» PROBLEM DETAILS
Each line in the entries below that holds the string "agent" is to be listed.

(Beginning of MATERIAL FOR THIS EXERCISE)

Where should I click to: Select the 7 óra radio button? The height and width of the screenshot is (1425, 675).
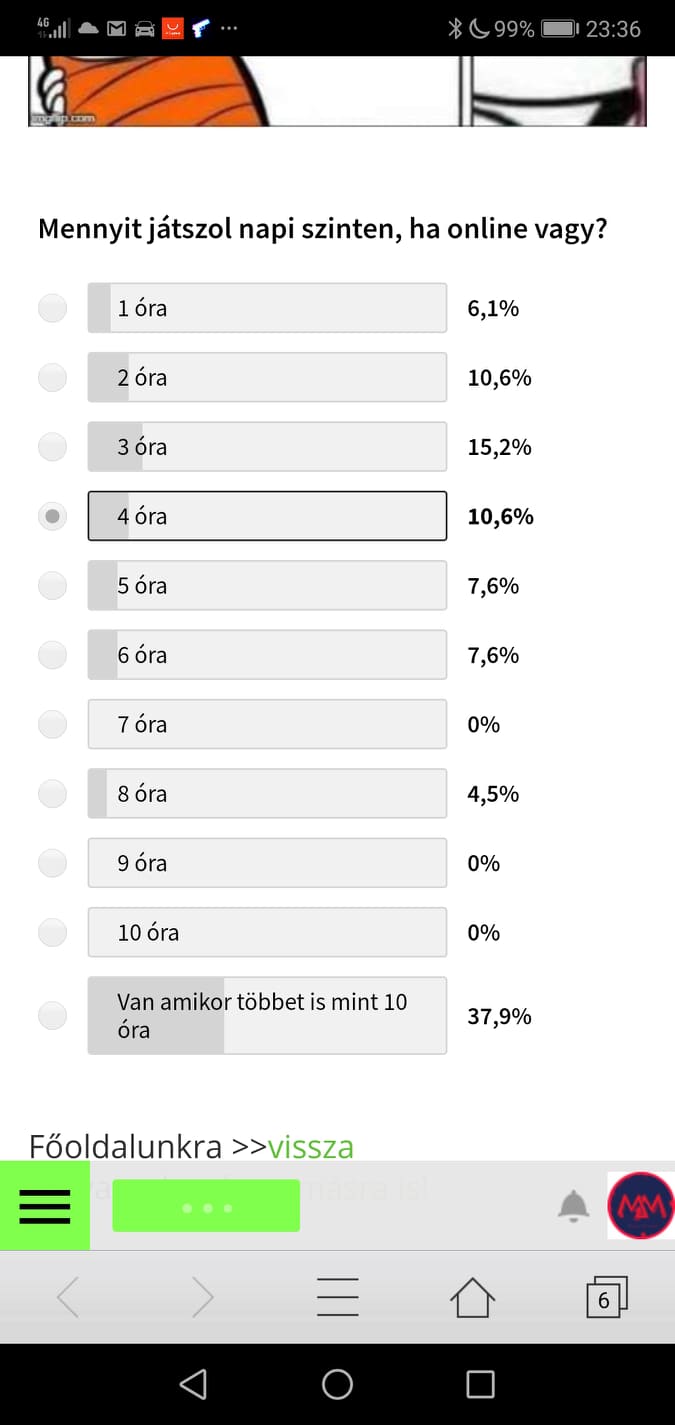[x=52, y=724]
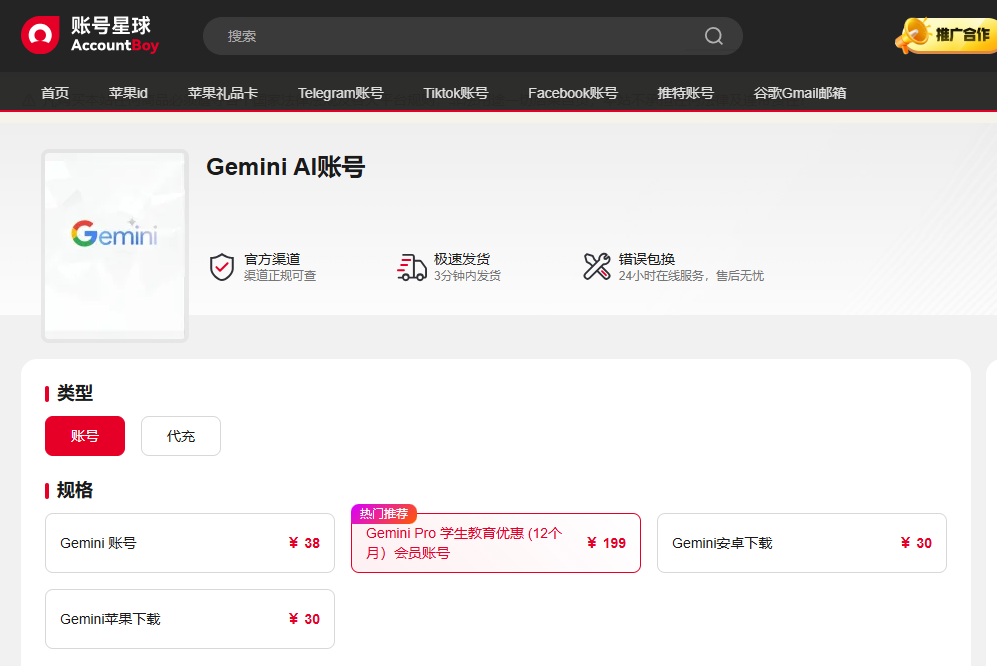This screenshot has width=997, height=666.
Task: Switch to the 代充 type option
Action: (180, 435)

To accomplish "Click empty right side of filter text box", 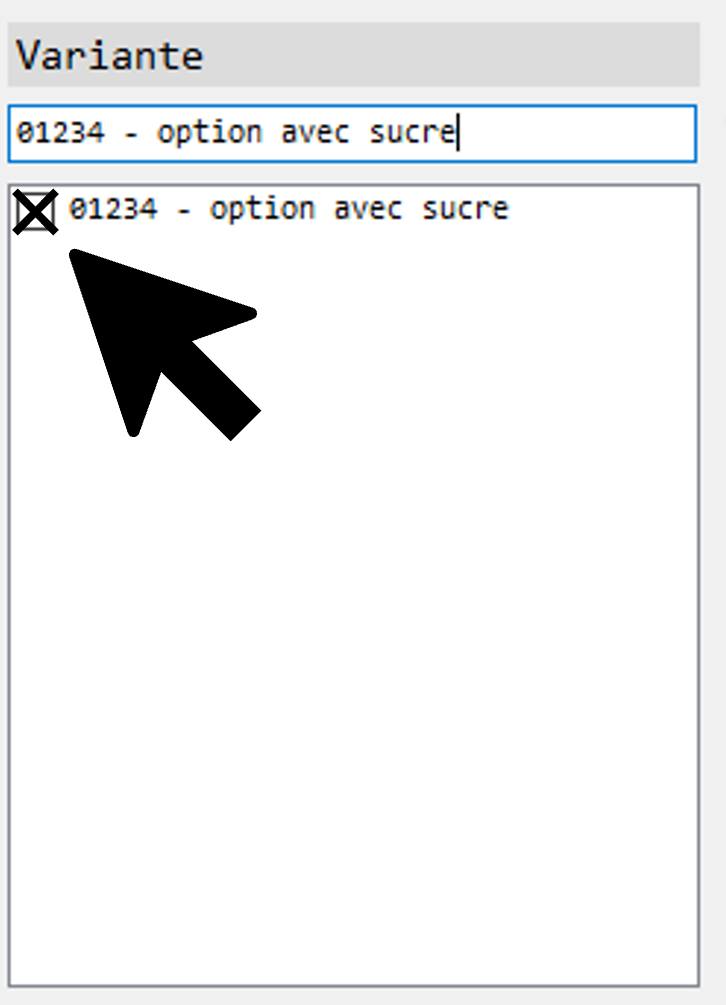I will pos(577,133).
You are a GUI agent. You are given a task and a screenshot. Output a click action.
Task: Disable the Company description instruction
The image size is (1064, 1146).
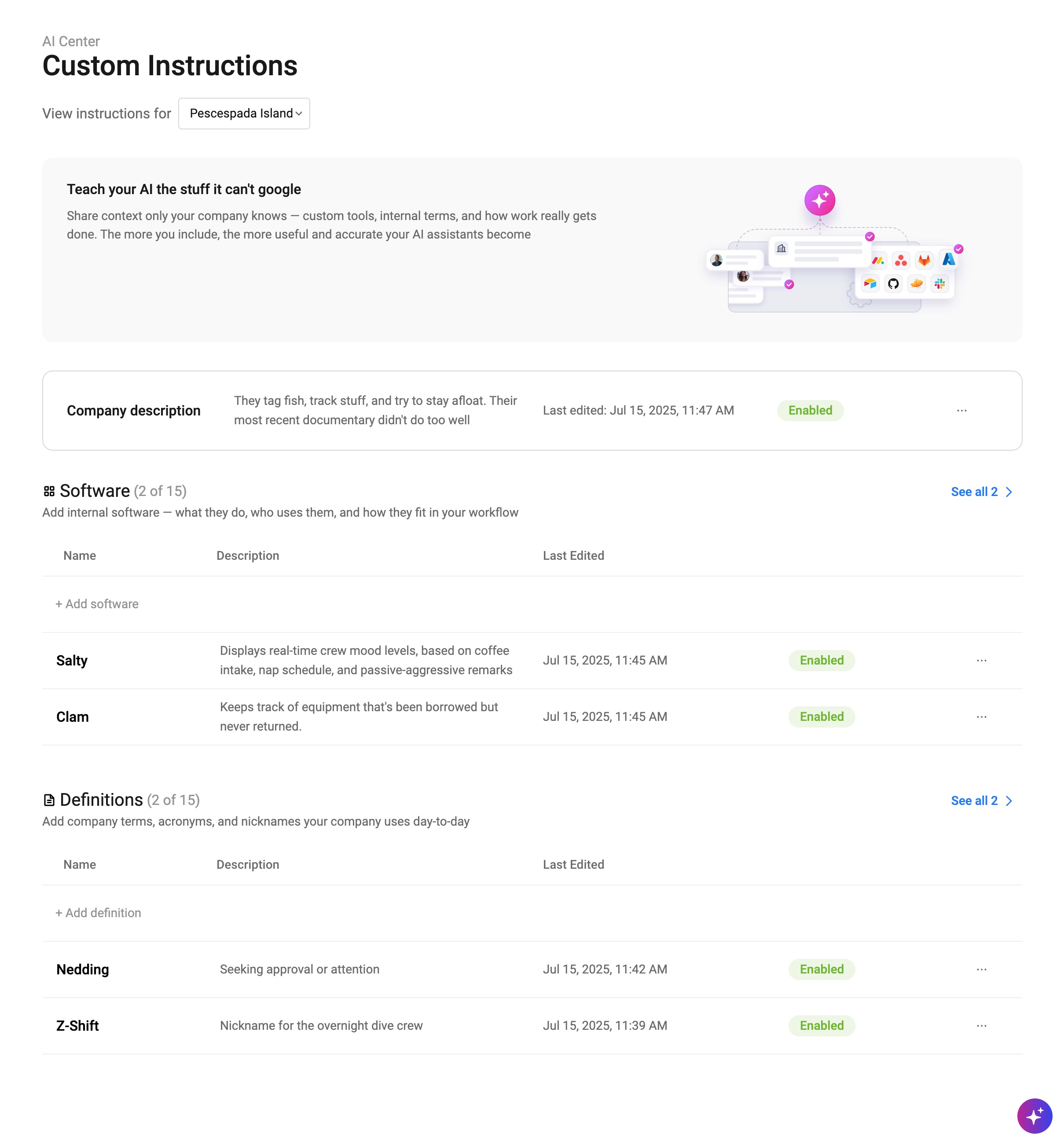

(End of MATERIAL FOR THIS EXERCISE)
(Beginning of MATERIAL FOR THIS EXERCISE)

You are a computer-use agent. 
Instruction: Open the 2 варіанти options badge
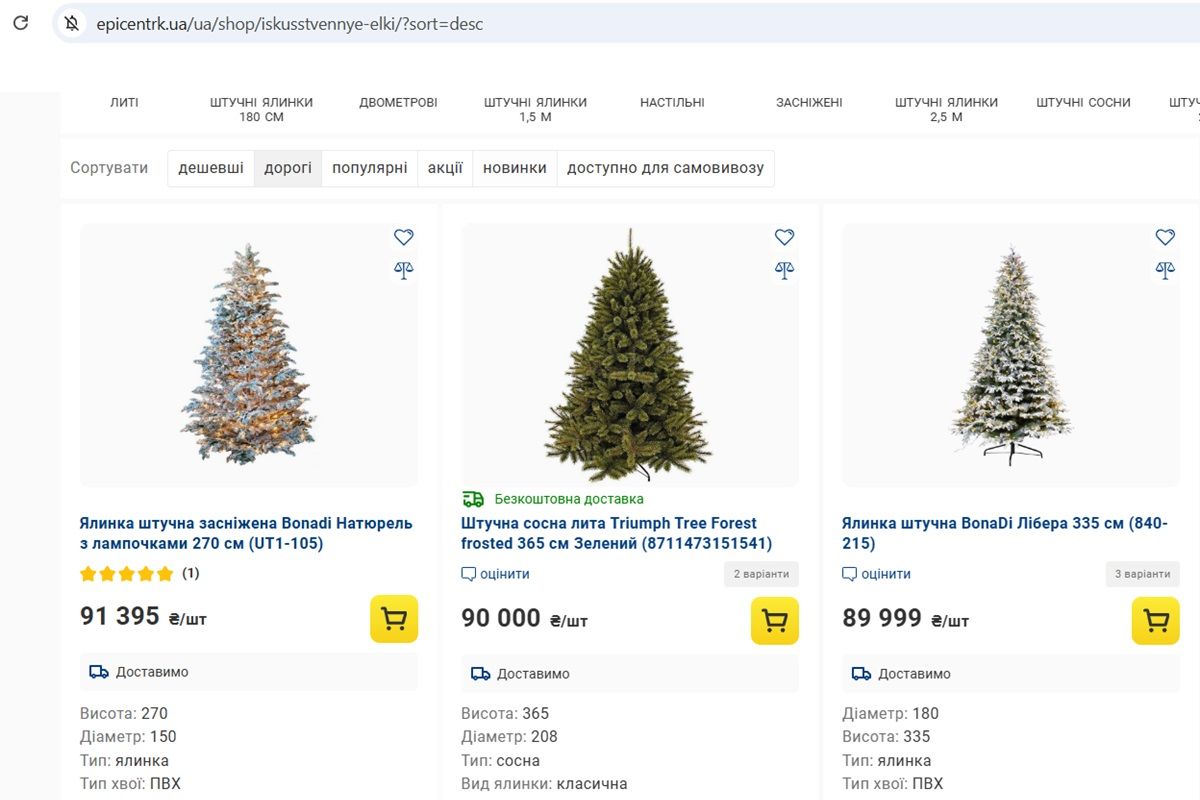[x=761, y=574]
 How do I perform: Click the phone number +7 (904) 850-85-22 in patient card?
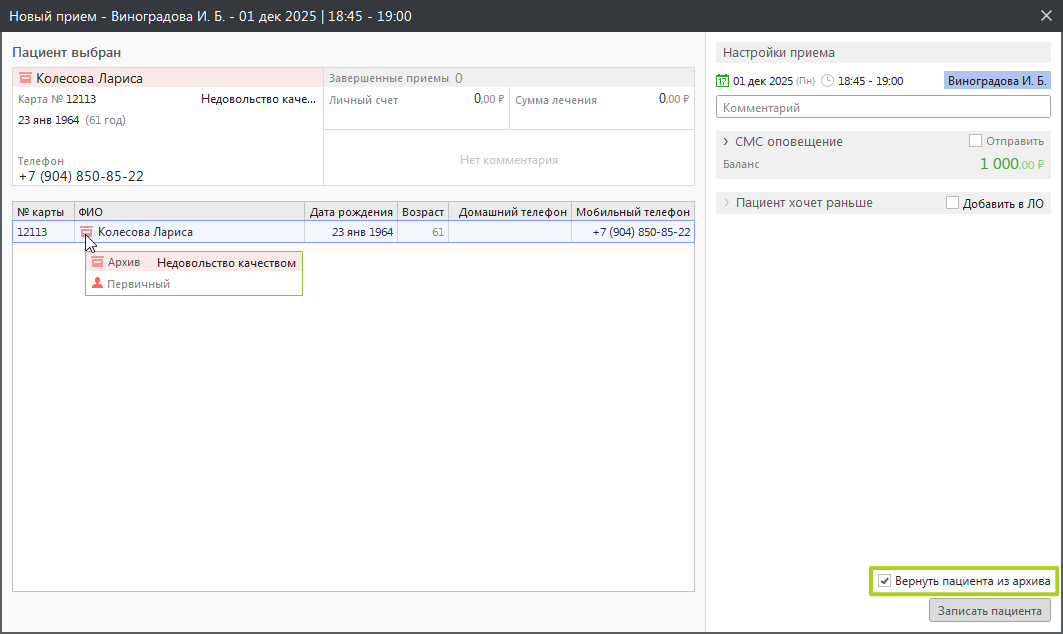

(End of MATERIAL FOR THIS EXERCISE)

» ANSWER SPACE
You are a GUI agent. You are given a task and a screenshot. Output a click action.
You are a computer-use agent. 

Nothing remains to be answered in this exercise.